Fue precisamente su formación jurídica la que le convirtió en uno de los más duros críticos del motu proprio con el que Francisco reformó el sistema judicial de la Santa Sede, aboliendo antiguos privilegios y sometiendo a cardenales y obispos a un juicio de primer grado. Para Burke, esto representa una vulnerabilidad para la tradición, un paso hacia una justicia politizada, como lo demuestran los sensacionales acontecimientos en el juicio a Becciu.
Vive en Roma, cardenal sacerdote de Santa Anna dei Gothi, una pequeña iglesia fundada por Flavio Ricimero en el corazón de la Ciudad Eterna, entre el Banco de Italia y el Viminale. Ninguna misión oficial, ninguna posición visible de poder. Sin embargo, su apartamento seguía siendo una encrucijada silenciosa: cardenales, obispos, monseñores cruzaban el umbral con pasos discretos. Buscan consejo, consuelo, quizás una palabra para dar sentido a estos tiempos inciertos.
Dubia
El cardenal planteó preguntas teológicas a Bergoglio. La más importante, la relativa a la Eucaristía para los divorciados sin conversión de vida, nunca recibió respuesta de Francisco.
Allí, entre las paredes desnudas y los libros desgastados sobre Nuestra Señora de Fátima (a quien Burke siente una profunda devoción), la gente reza, escucha y se sienta. Fue en este silencio que el cardenal forjó su lento renacimiento. El punto de inflexión llegó en 2016, cuando, junto con Carlo Caffarra, Walter Brandmüller y Joachim Meisner, firmó las Dubia, es decir, las preguntas formales dirigidas al Papa Francisco después de la exhortación apostólica Amoris laetitia.
La primera pregunta, mordaz, se refería a si los divorciados vueltos a casar podían recibir la Eucaristía sin conversión de vida. La respuesta nunca llegó. Ni siquiera hubo respuesta a su solicitud de audiencia, hecha respetuosamente en abril de 2017. No hubo polémica, ni protesta pública, solo silencio, aceptado como una invitación a meditar sobre los misteriosos mecanismos de la Providencia.
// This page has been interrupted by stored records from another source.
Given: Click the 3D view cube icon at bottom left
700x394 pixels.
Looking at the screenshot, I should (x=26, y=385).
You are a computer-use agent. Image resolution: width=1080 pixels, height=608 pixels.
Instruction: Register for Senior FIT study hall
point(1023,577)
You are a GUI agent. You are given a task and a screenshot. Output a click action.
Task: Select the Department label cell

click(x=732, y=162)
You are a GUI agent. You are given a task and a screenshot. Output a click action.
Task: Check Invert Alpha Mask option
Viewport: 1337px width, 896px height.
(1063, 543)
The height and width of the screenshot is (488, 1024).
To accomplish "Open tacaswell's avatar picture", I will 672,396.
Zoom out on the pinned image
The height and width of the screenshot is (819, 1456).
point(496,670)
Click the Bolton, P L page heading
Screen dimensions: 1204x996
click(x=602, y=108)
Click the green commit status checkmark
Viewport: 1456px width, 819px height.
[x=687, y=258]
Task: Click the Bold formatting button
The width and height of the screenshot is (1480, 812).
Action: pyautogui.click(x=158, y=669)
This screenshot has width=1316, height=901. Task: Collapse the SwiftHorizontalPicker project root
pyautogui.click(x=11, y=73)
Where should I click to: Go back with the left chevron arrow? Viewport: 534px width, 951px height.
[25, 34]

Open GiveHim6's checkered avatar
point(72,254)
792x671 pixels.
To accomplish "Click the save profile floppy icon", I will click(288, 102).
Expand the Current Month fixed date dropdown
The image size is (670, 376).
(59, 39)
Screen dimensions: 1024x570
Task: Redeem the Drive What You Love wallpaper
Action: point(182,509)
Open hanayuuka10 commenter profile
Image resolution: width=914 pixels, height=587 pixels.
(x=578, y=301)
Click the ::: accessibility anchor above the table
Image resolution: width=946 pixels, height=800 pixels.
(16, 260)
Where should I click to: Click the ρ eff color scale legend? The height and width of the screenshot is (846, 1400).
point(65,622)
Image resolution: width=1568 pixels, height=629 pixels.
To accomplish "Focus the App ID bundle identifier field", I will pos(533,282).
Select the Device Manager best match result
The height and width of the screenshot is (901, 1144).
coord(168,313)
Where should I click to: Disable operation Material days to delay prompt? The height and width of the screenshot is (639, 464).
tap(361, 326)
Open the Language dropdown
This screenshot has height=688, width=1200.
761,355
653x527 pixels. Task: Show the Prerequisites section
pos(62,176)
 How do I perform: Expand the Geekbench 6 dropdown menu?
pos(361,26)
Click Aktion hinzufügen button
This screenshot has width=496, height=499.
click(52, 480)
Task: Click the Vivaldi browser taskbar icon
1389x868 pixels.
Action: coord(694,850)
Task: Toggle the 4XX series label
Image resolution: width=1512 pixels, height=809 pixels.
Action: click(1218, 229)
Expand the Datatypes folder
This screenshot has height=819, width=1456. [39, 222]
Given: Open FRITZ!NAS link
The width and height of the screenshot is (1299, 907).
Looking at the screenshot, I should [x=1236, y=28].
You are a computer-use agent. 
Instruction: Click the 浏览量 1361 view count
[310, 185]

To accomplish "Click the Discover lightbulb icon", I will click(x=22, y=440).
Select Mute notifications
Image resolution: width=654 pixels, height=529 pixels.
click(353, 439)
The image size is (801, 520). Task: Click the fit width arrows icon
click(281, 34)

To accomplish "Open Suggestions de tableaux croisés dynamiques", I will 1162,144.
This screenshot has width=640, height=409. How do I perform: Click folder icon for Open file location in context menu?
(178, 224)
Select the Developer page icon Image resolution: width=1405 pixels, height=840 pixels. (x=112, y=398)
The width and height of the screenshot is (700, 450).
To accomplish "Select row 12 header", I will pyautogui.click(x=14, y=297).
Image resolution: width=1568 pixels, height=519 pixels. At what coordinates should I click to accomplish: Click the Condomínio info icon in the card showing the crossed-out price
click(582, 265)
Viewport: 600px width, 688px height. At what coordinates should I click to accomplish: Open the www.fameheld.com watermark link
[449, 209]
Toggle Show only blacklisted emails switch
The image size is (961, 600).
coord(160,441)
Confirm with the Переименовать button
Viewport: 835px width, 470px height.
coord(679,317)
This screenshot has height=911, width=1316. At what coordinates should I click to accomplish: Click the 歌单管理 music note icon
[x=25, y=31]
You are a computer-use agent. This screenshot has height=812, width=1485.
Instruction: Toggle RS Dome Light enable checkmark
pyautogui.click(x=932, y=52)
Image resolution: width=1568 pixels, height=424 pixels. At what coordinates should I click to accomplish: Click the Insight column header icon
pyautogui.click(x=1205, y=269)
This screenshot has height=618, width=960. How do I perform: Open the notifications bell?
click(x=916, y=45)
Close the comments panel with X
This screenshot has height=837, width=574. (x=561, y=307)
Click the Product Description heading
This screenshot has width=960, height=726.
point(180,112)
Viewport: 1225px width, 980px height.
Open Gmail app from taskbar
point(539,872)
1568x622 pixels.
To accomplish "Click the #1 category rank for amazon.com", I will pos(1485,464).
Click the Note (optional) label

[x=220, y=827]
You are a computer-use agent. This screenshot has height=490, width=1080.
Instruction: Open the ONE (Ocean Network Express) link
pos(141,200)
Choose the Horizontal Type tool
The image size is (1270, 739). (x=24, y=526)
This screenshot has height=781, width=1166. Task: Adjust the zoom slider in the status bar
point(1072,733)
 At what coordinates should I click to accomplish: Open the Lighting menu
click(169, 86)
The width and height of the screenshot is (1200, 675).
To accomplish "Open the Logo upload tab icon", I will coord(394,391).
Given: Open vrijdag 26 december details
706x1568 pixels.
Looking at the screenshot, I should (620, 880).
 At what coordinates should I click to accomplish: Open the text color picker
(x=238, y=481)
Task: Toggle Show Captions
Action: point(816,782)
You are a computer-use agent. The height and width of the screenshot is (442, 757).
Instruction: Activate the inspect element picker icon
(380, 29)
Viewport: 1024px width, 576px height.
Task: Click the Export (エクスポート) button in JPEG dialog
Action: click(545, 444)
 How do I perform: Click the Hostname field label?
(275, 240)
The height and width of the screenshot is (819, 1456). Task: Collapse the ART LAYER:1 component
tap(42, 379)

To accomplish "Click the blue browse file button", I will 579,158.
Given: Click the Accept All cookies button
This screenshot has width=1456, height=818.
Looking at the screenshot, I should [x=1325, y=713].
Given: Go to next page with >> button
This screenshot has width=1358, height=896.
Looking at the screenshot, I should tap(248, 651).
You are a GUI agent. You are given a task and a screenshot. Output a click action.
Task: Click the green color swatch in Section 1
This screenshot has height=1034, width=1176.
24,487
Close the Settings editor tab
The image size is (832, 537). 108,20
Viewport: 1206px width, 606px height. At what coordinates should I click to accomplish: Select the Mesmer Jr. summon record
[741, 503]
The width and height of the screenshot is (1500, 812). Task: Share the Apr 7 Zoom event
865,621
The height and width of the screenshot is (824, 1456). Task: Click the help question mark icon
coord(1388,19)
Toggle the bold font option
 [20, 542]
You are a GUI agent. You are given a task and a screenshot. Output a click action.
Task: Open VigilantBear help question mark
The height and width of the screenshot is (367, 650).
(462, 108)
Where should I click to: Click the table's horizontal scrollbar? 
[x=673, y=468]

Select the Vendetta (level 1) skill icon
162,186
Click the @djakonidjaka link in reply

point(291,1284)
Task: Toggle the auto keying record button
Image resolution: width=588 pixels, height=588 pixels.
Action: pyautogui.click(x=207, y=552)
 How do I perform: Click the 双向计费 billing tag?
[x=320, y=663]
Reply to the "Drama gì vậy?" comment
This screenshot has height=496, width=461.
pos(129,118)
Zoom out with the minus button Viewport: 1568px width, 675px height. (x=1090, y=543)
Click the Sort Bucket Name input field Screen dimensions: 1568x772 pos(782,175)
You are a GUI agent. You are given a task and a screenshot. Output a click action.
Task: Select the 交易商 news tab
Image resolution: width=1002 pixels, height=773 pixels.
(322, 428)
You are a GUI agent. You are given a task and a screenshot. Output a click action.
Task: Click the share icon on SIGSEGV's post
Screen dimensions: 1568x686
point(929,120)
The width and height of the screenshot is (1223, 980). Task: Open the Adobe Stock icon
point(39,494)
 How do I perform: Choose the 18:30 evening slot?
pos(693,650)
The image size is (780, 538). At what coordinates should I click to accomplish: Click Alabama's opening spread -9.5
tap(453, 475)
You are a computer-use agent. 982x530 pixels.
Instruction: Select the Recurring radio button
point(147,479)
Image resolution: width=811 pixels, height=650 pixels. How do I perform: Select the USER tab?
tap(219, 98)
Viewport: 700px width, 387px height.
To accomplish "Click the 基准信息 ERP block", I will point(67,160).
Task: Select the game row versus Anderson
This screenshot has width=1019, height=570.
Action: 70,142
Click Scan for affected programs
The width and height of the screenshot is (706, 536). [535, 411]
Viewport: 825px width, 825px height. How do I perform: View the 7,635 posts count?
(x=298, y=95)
En los silenciosos pasillos de las Congregaciones, sus palabras resuenan todavía hoy: la denuncia de la “cultura antifamilia, antivida, antireligión”, la condena de los sueños globalistas que pretenden “eliminar las naciones para someter el mundo a una única autoridad totalitaria, olvidando que es Dios quien gobierna”. Incluso en materia de inmigración, nunca dudó: «Quienes son acogidos deben respetar con gratitud el patrimonio espiritual y material del país anfitrión, obedecer sus leyes y asumir sus deberes civiles».
Motivaciones
En el viejo juego de los intercambios entre cardenales, no es necesario proclamar su venganza. El ayer marginado, hoy reúne el consenso de aquellos que, cansados de revoluciones sin seguimiento, sueñan con una Iglesia más sólida, más segura, más romana. Y como suele ocurrir en los laberintos del Vaticano, el poder real crece en las sombras.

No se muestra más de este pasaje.